Minutes later, word spread: the king of Morocco, Mohammed VI, had called Rayan’s parents, Khaled Oram and Wassima Khersheesh, offering them his condolences.
The king “confirmed that he had been following the developments of this tragic accident closely, and had issued instructions to all the concerned authorities to take the necessary measures and make the utmost effort to save the life of the deceased,” according to a statement from the royal court published on state-run media. “It was God Almighty’s will,” the statement concluded, that Rayan had died.
Some who had followed the operation burst into tears in public. Others took to social media, where they had for days gathered to encourage the rescuers and share prayers for Rayan. Even many in Algeria, which despite close cultural and familial ties to its Moroccan neighbors has been locked in a hostile diplomatic standoff with Morocco for the past year, rallied to the cause.
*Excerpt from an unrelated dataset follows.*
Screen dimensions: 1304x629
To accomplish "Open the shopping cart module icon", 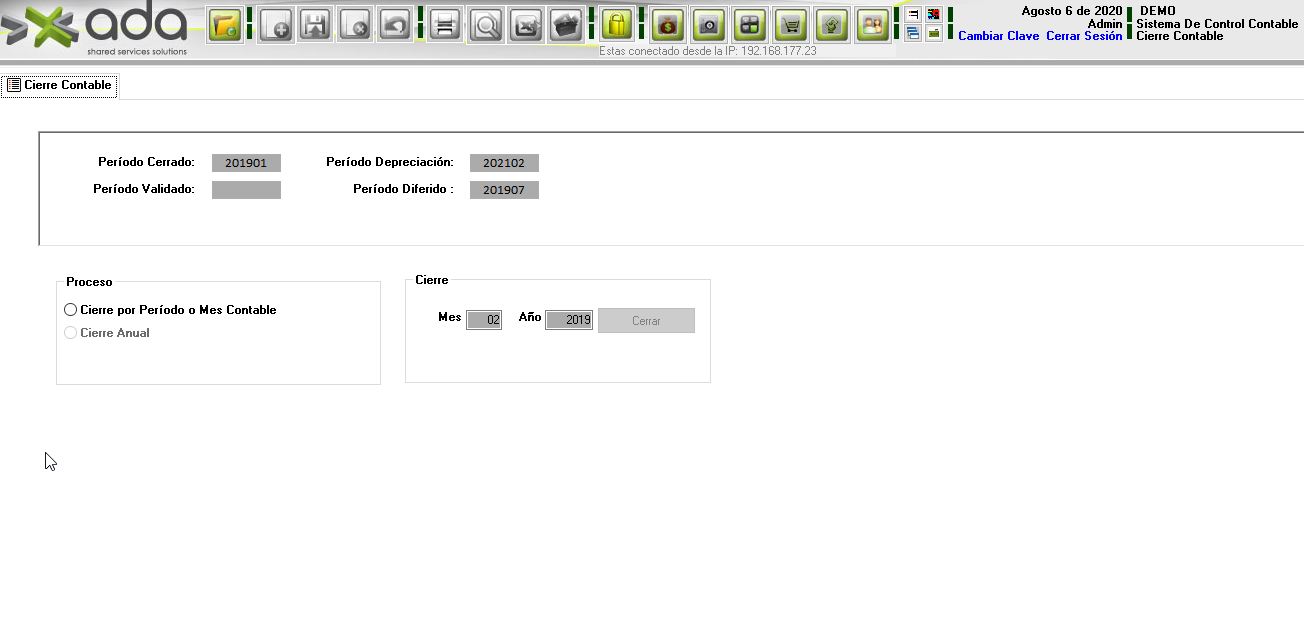I will pyautogui.click(x=791, y=25).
“We, all of us, had been holding out hope that little Rayan would make it,” Laila Lalami, a Moroccan novelist who has been a finalist for the Pulitzer Prize and the National Book Award, said on Twitter after learning the boy had died. “This is all so tragic.”
Video from the scene had shown rescuers manually drilling sideways toward Rayan, their work lit by headlamps, as prayers and shouts of encouragement burst from the onlookers gathered aboveground.
Rain and hard rock that got in the way of the drilling complicated the process overnight into Saturday, and the work proceeded slowly.
The village of Ighrane, about 60 miles from the blue-walled northern Moroccan city of Chefchaouen, had been sleepless for four nights as the rescue effort continued. As onlookers gathered at the well, Rayan’s family made couscous, the traditional Moroccan dish, and served it to the crowd. Others distributed bread and dates.
Rayan’s father told reporters he had been in the process of fixing the well, which he owns, when Rayan fell in, but had not realized at first where the boy had gone. His mother said the family had searched the area when they noticed he was gone, not at first suspecting he had tumbled into the well.
First the family searched the area. Then the neighbors. Then civil rescue workers, topographers, members of the Royal Gendarmerie and even volunteers from a local mountaineering and caving society.
“I don’t have words,” a Twitter user named Deej wrote at the moment rescuers finally pulled Rayan from the well, adding a series of heart emojis. “He…he…he has come out.”
But heartbreak followed within minutes. “Emotional destruction,” Deej wrote. “Destruction.”
Marc Santora contributed reporting from London.